Retype the rows that run from the line containing "Given: Tap the save button at the bottom" through the line containing "This screenshot has", with both of those lines included. Leave the pictures out of your copy.

**Supplied information:**
-------------------------
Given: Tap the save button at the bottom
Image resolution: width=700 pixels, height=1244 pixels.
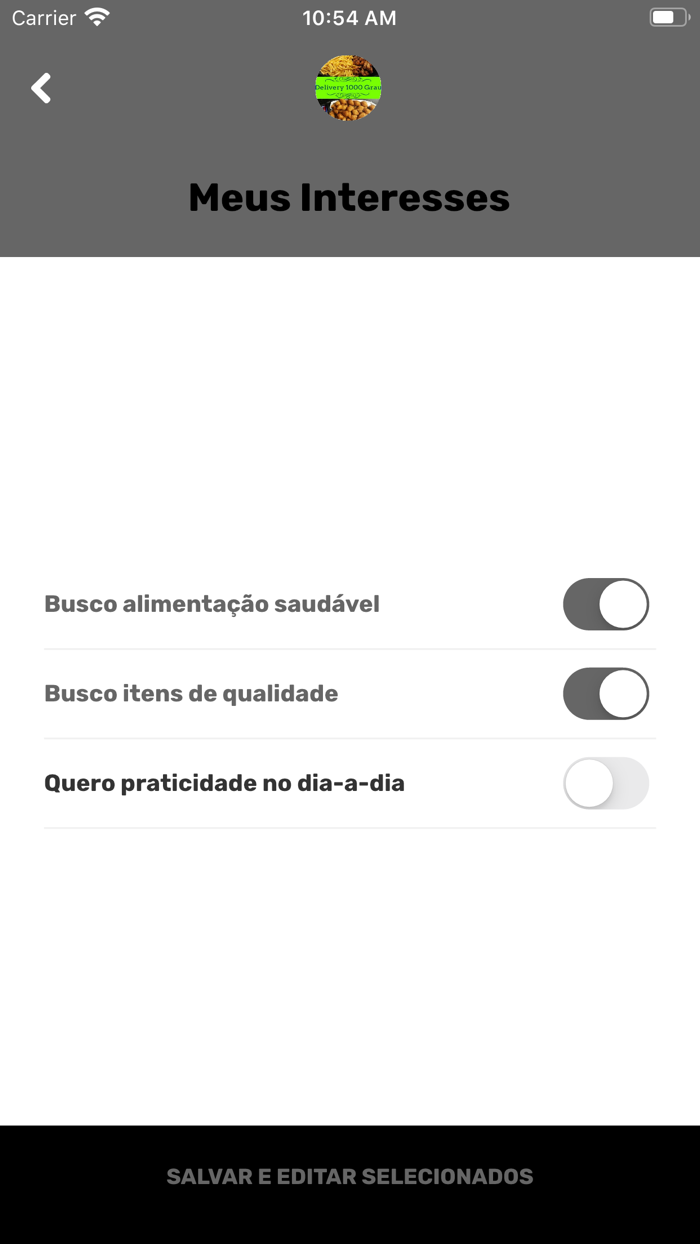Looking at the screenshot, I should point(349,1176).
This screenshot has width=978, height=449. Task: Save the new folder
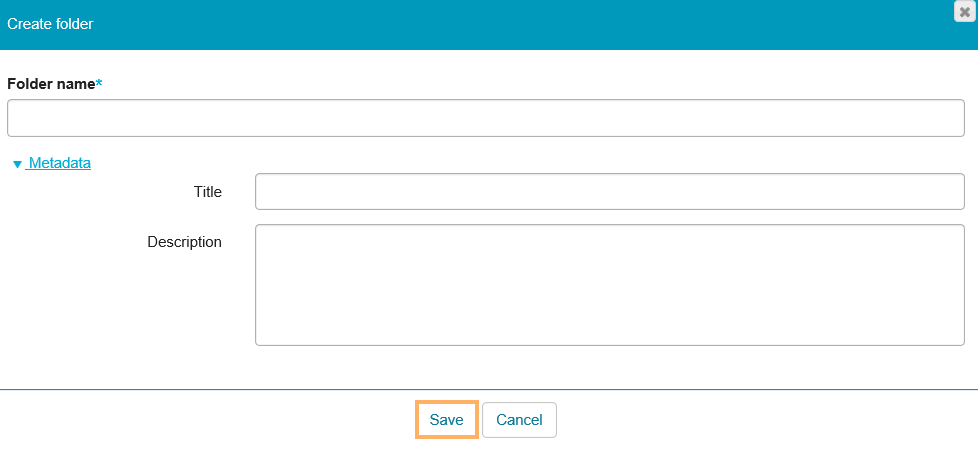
-------------------------
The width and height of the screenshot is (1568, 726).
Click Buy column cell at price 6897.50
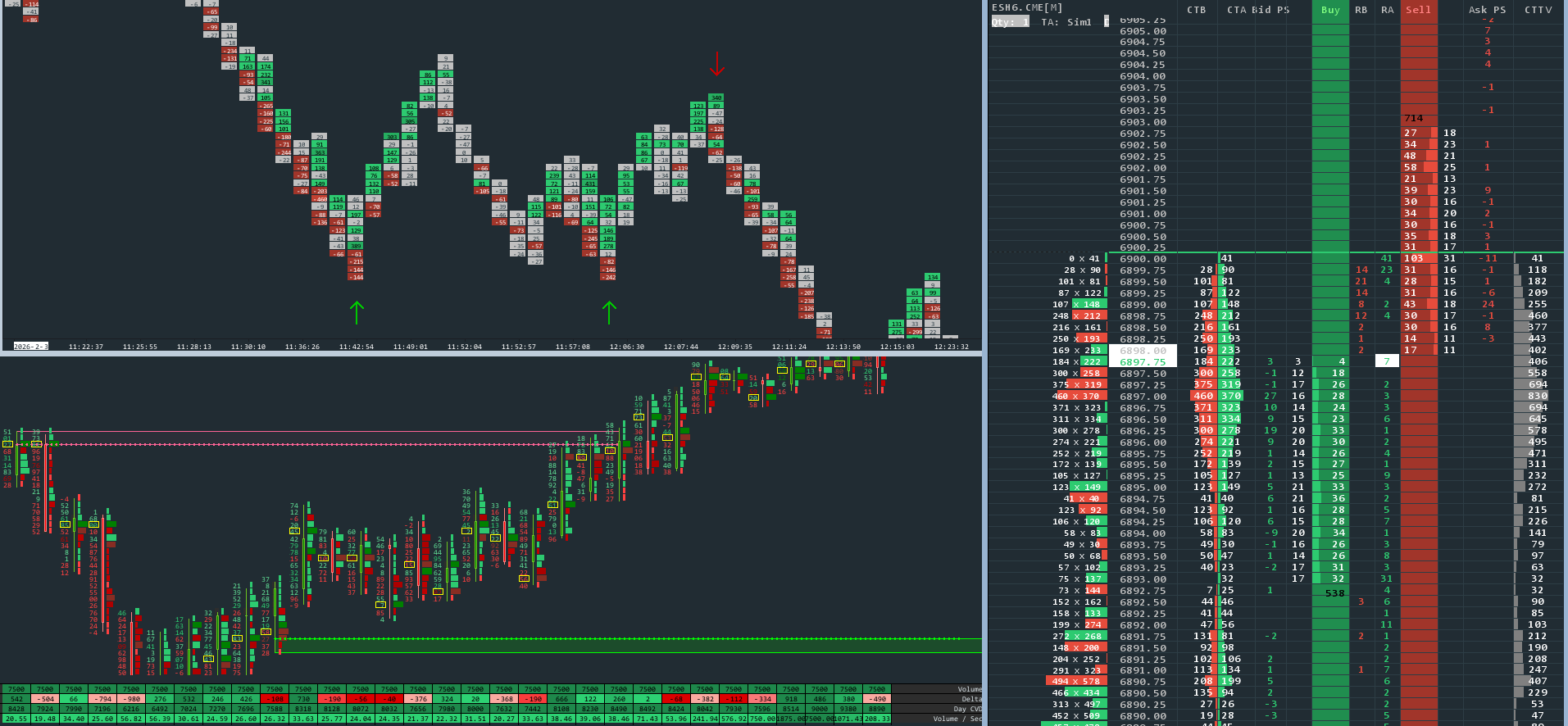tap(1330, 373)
-------------------------
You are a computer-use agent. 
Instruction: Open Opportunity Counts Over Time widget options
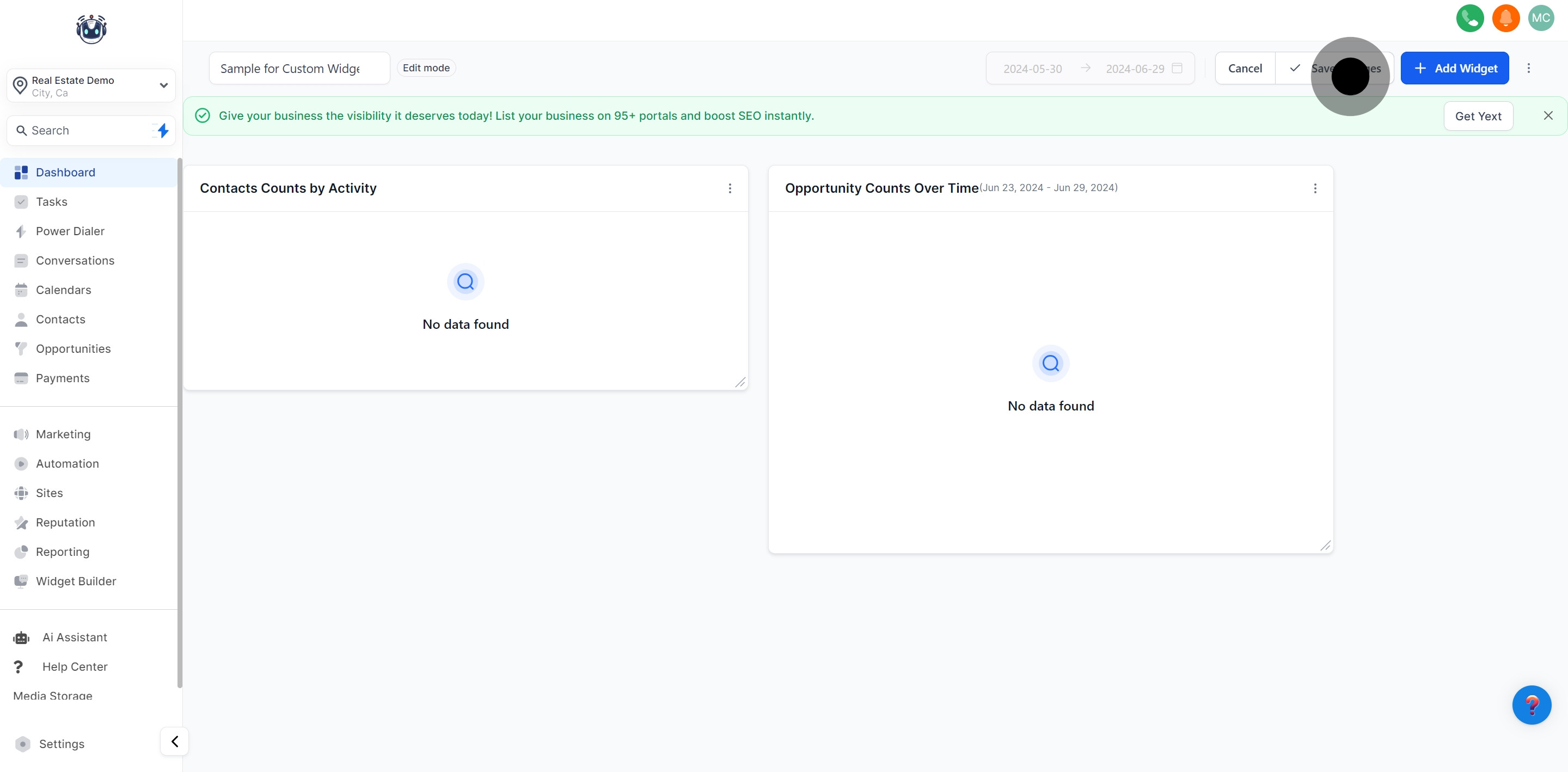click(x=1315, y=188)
-------------------------
**Reply to the task:**
Given: Tap the save button at the bottom
Image resolution: width=700 pixels, height=1244 pixels.
Looking at the screenshot, I should point(349,1176).
This screenshot has width=978, height=449. Task: Save the new folder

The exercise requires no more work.